■ WORK REQUIRED: Once you find the line with "Instruction: Toggle the" in the entries below, return exactly every line from it through the line with "Viewport: 287px width, 193px height.".

*** Begin section ***

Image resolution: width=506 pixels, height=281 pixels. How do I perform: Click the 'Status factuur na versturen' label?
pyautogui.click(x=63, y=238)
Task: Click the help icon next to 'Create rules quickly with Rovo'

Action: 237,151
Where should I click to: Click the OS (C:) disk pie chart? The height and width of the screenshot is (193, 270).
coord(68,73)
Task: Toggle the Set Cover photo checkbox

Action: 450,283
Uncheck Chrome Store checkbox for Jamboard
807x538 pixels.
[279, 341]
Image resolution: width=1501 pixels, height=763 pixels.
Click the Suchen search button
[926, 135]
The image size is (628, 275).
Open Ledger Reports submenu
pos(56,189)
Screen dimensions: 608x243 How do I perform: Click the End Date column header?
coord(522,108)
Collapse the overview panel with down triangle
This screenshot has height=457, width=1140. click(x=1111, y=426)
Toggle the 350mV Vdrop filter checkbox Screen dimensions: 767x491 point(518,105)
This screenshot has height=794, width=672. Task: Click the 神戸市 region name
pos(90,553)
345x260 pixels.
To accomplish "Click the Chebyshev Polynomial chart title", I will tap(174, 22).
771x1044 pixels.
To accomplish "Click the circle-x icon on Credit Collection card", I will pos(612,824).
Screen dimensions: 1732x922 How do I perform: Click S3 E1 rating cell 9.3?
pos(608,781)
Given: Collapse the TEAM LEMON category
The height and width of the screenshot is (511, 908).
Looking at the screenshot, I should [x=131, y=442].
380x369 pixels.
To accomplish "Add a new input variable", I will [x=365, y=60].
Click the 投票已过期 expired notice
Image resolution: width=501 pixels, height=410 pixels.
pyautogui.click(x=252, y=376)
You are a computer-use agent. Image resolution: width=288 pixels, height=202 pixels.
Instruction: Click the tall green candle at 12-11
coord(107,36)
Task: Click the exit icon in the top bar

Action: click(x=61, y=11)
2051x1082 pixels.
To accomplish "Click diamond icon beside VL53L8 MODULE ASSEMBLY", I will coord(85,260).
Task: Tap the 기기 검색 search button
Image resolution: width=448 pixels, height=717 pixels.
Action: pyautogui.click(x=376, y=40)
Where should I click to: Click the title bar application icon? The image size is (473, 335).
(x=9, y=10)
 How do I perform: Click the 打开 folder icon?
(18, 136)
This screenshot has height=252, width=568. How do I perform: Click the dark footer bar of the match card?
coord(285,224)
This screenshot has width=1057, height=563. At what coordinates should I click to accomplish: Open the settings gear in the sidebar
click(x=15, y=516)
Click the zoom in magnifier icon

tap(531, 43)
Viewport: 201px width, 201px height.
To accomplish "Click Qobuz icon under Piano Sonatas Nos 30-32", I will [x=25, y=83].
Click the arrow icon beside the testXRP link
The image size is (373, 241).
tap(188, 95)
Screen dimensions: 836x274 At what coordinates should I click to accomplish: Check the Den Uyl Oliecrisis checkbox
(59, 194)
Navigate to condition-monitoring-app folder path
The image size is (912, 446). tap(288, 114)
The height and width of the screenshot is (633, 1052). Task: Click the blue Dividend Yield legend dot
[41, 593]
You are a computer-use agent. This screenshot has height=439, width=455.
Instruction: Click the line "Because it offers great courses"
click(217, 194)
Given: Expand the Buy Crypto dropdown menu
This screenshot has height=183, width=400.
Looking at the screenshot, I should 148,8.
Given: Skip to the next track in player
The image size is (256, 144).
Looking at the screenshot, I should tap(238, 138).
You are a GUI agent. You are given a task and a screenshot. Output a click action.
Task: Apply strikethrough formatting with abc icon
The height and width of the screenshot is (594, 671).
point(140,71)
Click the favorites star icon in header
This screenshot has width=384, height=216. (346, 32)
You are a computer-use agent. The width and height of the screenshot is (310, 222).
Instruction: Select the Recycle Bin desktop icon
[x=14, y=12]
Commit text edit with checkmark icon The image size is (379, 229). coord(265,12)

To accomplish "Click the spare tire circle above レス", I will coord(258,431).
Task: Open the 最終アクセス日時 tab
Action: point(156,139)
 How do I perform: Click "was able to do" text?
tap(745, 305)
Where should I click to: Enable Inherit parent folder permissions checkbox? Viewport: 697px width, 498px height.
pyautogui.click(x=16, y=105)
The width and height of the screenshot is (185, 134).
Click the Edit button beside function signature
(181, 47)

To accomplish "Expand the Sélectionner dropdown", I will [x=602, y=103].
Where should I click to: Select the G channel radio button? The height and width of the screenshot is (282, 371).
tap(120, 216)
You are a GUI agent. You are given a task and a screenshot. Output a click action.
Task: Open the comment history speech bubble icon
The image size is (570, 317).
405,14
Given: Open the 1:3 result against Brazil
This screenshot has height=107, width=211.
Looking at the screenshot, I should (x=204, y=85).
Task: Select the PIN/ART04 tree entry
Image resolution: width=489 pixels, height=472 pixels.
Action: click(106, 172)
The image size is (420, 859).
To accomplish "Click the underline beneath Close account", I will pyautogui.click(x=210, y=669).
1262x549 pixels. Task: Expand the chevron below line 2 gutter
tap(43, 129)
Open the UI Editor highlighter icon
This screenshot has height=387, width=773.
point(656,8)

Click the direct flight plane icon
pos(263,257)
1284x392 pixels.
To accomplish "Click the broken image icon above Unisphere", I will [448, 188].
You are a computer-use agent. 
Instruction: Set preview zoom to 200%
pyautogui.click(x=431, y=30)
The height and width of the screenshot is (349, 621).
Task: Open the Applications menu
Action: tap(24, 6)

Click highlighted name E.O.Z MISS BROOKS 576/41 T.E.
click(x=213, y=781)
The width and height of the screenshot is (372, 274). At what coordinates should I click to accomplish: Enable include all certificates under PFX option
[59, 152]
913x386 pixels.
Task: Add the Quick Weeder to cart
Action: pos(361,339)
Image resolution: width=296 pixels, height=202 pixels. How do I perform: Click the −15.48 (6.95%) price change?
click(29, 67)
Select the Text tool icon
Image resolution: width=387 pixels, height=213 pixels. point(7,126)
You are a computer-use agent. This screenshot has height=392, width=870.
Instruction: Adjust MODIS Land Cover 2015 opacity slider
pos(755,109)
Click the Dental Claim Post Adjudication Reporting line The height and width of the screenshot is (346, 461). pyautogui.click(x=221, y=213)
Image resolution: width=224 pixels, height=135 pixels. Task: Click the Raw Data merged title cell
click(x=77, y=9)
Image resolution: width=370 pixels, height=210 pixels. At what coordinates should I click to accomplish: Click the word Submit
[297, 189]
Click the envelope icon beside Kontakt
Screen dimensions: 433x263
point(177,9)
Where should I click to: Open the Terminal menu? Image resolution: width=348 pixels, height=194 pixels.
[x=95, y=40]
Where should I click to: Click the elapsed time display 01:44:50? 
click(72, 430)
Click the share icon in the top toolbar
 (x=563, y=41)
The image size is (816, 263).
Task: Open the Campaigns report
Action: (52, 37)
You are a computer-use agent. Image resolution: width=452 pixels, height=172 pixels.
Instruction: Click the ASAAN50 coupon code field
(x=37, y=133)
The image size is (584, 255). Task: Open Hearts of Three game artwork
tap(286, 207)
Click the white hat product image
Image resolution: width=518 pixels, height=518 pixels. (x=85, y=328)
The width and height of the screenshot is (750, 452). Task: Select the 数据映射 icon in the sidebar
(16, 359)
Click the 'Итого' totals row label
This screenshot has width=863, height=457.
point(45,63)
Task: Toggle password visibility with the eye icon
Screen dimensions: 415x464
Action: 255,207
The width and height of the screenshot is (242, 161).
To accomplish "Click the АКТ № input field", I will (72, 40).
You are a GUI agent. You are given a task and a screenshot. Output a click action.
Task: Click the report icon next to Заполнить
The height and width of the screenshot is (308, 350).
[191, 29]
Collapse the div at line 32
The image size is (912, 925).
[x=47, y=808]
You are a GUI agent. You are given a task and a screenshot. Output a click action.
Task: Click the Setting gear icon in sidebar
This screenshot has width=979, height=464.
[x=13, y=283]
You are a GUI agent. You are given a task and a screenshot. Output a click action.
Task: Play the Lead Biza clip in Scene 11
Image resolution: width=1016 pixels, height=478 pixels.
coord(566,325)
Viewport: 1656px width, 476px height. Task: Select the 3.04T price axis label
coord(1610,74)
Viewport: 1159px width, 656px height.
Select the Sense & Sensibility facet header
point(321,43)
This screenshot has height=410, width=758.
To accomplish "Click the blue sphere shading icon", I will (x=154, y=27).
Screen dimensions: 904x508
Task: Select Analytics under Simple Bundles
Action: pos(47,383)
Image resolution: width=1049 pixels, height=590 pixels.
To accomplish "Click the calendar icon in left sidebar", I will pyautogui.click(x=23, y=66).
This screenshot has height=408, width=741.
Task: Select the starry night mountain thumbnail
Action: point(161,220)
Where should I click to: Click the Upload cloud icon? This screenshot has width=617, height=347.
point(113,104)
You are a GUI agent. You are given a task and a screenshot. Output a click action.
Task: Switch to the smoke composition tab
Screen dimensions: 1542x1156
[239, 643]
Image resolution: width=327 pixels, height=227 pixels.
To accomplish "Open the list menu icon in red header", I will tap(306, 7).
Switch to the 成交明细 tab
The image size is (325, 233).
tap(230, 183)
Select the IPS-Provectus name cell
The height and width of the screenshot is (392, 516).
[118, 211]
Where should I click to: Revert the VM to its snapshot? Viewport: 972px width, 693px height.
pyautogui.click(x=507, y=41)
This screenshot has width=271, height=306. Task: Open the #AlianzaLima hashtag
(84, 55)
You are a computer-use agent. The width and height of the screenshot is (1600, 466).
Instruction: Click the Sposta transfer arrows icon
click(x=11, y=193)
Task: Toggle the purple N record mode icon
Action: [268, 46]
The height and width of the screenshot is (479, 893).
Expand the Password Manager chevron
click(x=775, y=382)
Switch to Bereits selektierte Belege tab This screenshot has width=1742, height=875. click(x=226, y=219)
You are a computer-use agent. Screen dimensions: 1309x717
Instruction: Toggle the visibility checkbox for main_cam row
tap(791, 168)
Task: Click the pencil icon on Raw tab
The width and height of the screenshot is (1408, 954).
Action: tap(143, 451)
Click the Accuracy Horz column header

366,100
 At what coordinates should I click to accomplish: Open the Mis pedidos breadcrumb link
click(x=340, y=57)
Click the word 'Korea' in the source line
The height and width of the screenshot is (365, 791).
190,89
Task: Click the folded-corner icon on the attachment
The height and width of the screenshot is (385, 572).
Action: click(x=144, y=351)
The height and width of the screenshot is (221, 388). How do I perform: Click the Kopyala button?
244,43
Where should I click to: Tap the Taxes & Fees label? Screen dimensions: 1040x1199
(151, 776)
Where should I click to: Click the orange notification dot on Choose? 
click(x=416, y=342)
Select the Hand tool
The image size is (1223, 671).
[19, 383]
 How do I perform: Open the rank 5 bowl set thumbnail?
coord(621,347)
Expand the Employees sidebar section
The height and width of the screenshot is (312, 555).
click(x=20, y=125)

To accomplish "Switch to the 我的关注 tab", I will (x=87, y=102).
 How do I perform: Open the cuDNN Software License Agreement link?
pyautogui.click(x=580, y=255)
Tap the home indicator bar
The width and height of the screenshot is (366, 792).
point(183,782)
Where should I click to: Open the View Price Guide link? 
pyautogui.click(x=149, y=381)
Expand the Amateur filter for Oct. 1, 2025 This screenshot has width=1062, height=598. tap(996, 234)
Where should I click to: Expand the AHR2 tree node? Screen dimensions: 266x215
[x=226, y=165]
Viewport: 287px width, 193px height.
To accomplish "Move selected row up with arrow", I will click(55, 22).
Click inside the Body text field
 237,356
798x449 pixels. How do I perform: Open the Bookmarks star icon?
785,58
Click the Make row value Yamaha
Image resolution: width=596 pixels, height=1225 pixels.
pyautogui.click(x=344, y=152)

*** End section ***

■ EXERCISE RESPONSE:
Instruction: Toggle the visibility checkbox for main_cam row
tap(791, 168)
Task: Click the pencil icon on Raw tab
The width and height of the screenshot is (1408, 954).
Action: tap(143, 451)
Click the Accuracy Horz column header

366,100
 At what coordinates should I click to accomplish: Open the Mis pedidos breadcrumb link
click(x=340, y=57)
Click the word 'Korea' in the source line
The height and width of the screenshot is (365, 791).
190,89
Task: Click the folded-corner icon on the attachment
The height and width of the screenshot is (385, 572).
Action: click(x=144, y=351)
The height and width of the screenshot is (221, 388). How do I perform: Click the Kopyala button?
244,43
Where should I click to: Tap the Taxes & Fees label? Screen dimensions: 1040x1199
(151, 776)
Where should I click to: Click the orange notification dot on Choose? 
click(x=416, y=342)
Select the Hand tool
The image size is (1223, 671).
[19, 383]
 How do I perform: Open the rank 5 bowl set thumbnail?
coord(621,347)
Expand the Employees sidebar section
The height and width of the screenshot is (312, 555).
click(x=20, y=125)

To accomplish "Switch to the 我的关注 tab", I will (x=87, y=102).
 How do I perform: Open the cuDNN Software License Agreement link?
pyautogui.click(x=580, y=255)
Tap the home indicator bar
The width and height of the screenshot is (366, 792).
point(183,782)
Where should I click to: Open the View Price Guide link? 
pyautogui.click(x=149, y=381)
Expand the Amateur filter for Oct. 1, 2025 This screenshot has width=1062, height=598. tap(996, 234)
Where should I click to: Expand the AHR2 tree node? Screen dimensions: 266x215
[x=226, y=165]
Viewport: 287px width, 193px height.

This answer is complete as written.